Skip to main content

A Somali baby receives a polio vaccine, at the Medina Maternal Child Health Center in Mogadishu, Somalia Wednesday, April 24, 2013.Ben Curtis/The Associated Press

Ottawa says it will boost its funding for global polio eradication efforts with a $250-million commitment over the next six years, aimed at eliminating the disease from every country by 2018.

The Global Polio Eradication Initiative says it wants wipe out new occurrences of polio by 2018. The highly infectious disease usually strikes children under 5 and can cause paralysis and death. It has been eliminated in all but a few parts of the world.

Speaking at the International Vaccine Summit in Abu Dhabi on Thursday morning, International Co-operation Minister Julian Fantino said Canada will contribute the first $20-million in funding to the Global Polio Eradication Initiative.

"We will continue to work with our Canadian and international partners to allocate the remainder of the pledge and find ways to leverage further private investments," Mr. Fantino said in remarks that were prepared in advance of the announcement.

He added that eradicating polio has been "more difficult than we originally expected," in part because the last of the cases are in remote and difficult-to-access areas of the world. Polio workers have also been attacked in some places, he noted. Last December, one police officer was killed and another was wounded while helping to guard an immunization site in Pakistan.

A little more than 200 cases were reported in 2012, and polio is considered to be endemic in just three remaining countries: Pakistan, Afghanistan and Nigeria. The infection is caused by a virus that enters through the throat or digestive system and attacks the nervous system. It can cause irreversible paralysis or death in some cases.

- REQUIRED TASKS:
**1.** Answer these from the article on polio eradication funding:
(a) How much money has Ottawa committed, and over how many years?
(b) At what event, and in which city, did Julian Fantino speak?
(c) In which three countries is polio still considered endemic?
**2.** Translate this sentence from the polio funding article into Spanish: "The highly infectious disease usually strikes children under 5 and can cause paralysis and death."
**3.** Extend the article on Canada's polio eradication funding with a few more paragraphs, picking up after its final sentence.
The material that follows has no connection to the article on polio eradication funding.

- RECORD SET:
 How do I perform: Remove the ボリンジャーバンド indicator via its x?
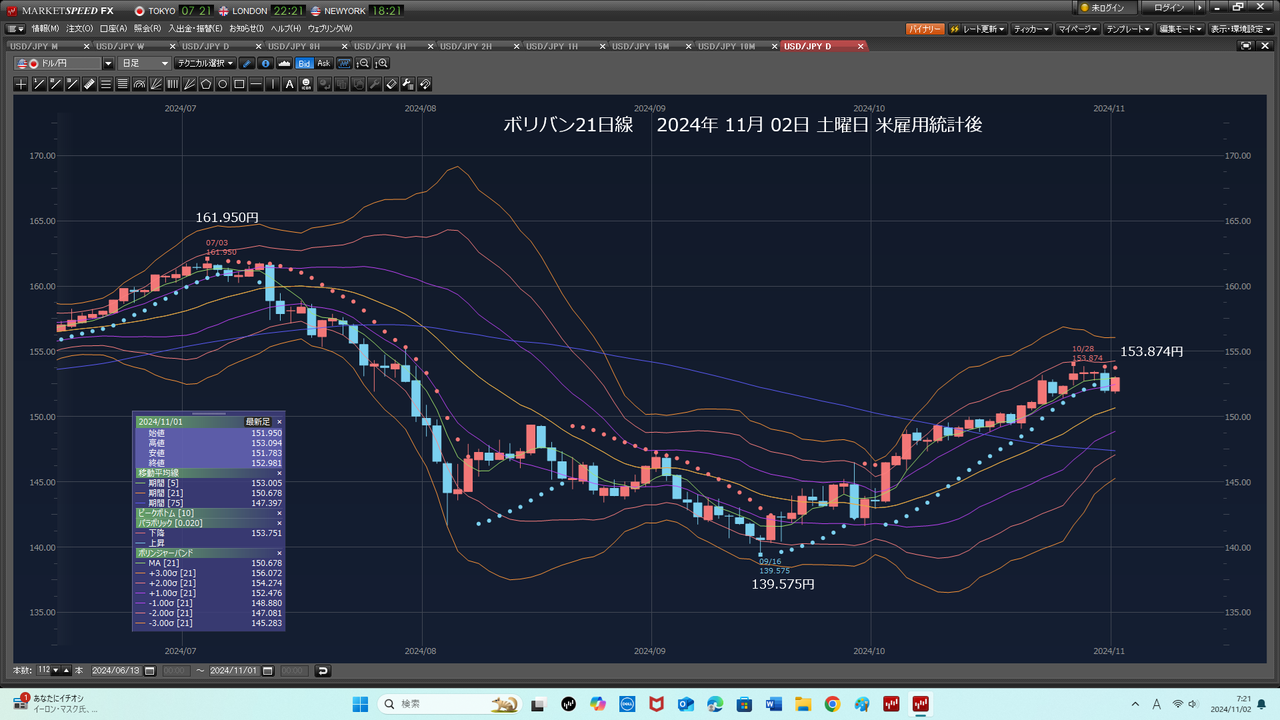click(x=279, y=553)
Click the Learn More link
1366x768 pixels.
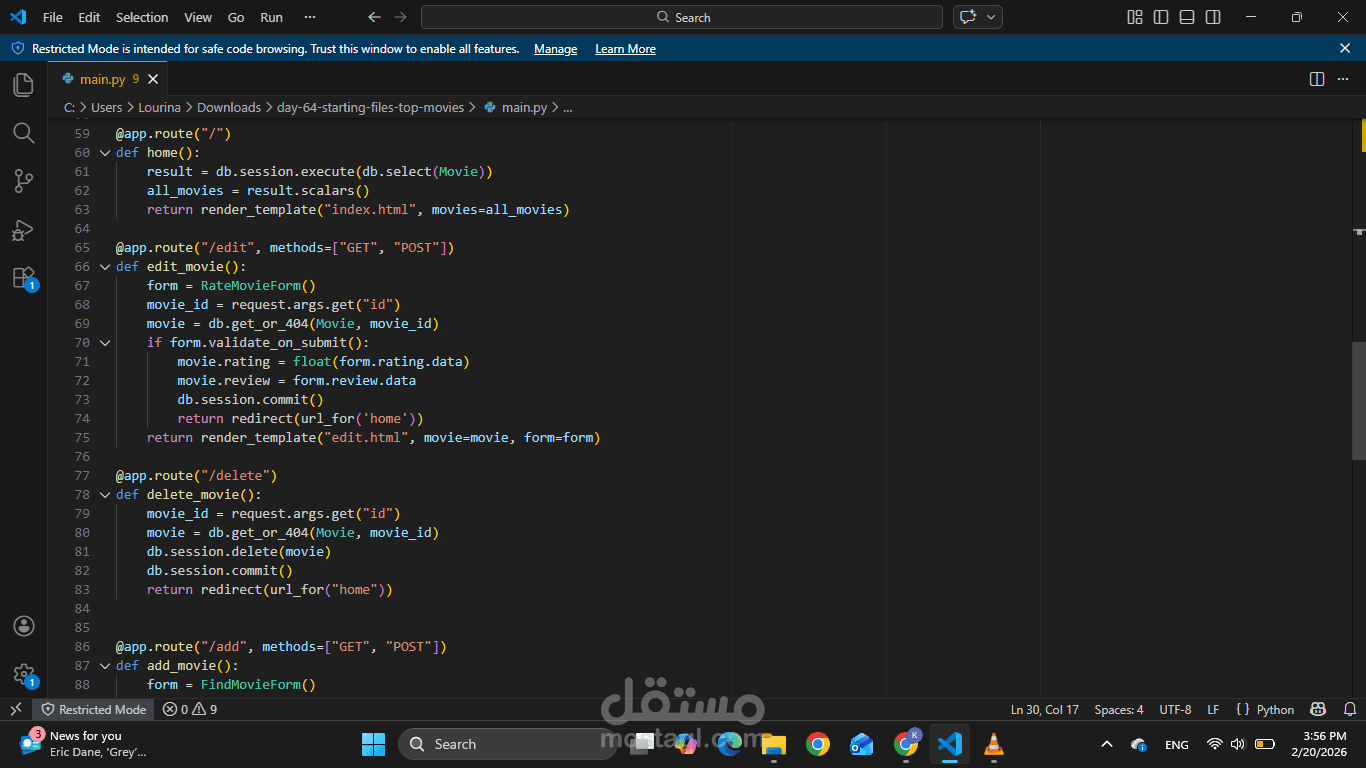(x=624, y=48)
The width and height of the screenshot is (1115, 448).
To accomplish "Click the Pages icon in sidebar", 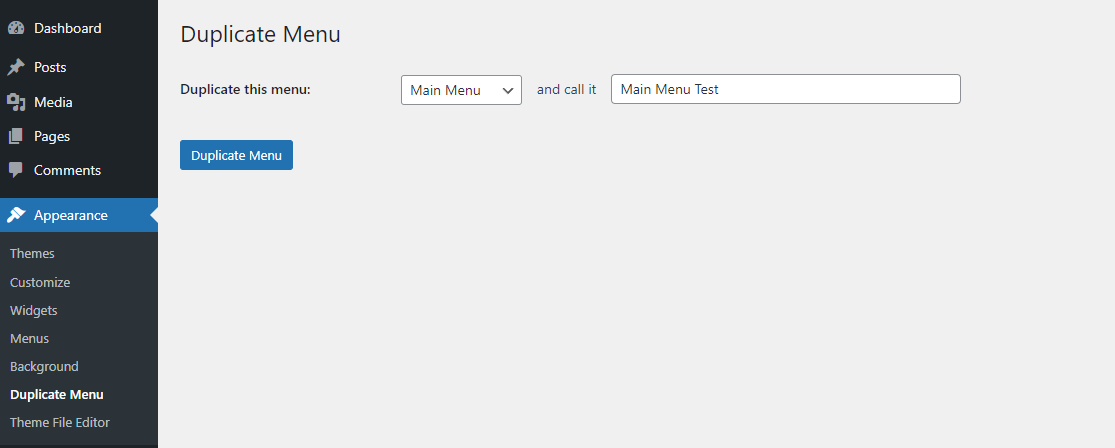I will pos(16,136).
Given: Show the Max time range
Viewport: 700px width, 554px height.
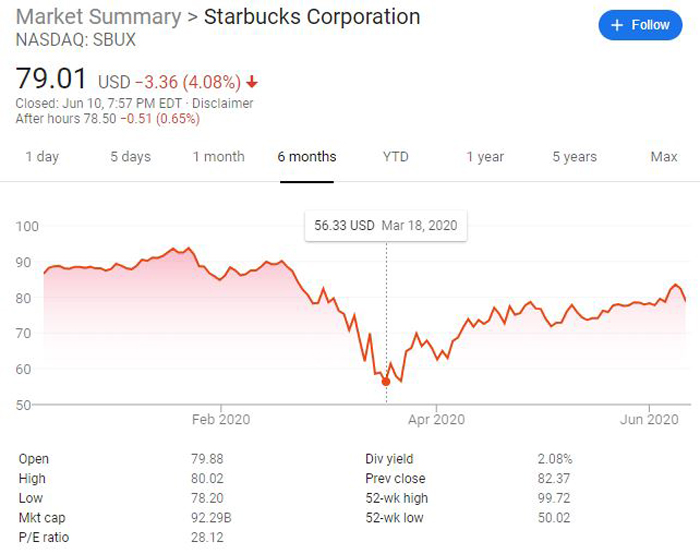Looking at the screenshot, I should (x=664, y=157).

- RESPONSES TO THE TASKS:
**1.**
(a) $250 million over six years.
(b) The International Vaccine Summit in Abu Dhabi.
(c) Pakistan, Afghanistan and Nigeria.

**2.** La enfermedad, altamente infecciosa, suele afectar a niños menores de 5 años y puede causar parálisis y muerte.

**3.**
The World Health Organization says that if transmission in those countries is not stopped, the disease could spread quickly to other regions where it had previously been eliminated.

Sabina Saini, executive director of Results Canada, said her organization has been working with the World Health Organization and a number of other Canadian groups to try to persuade Ottawa to increase its contribution to polio eradication efforts. "We literally are on the brink of eliminating this really debilitating disease once and for all," she said.

Canada has typically contributed between $30-million and $35-million to polio-related work each year, and the additional money works out to about an $11-million increase, per year, over a six-year period, according to Ms. Saini.

The injection of money to fight polio will also strengthen health systems in developing countries and help them roll out other life-saving immunizations, Ms. Saini said. "Polio is part of this routine immunization piece, but also, it just helps to build that infrastructure to ensure that other vaccines can also be implemented."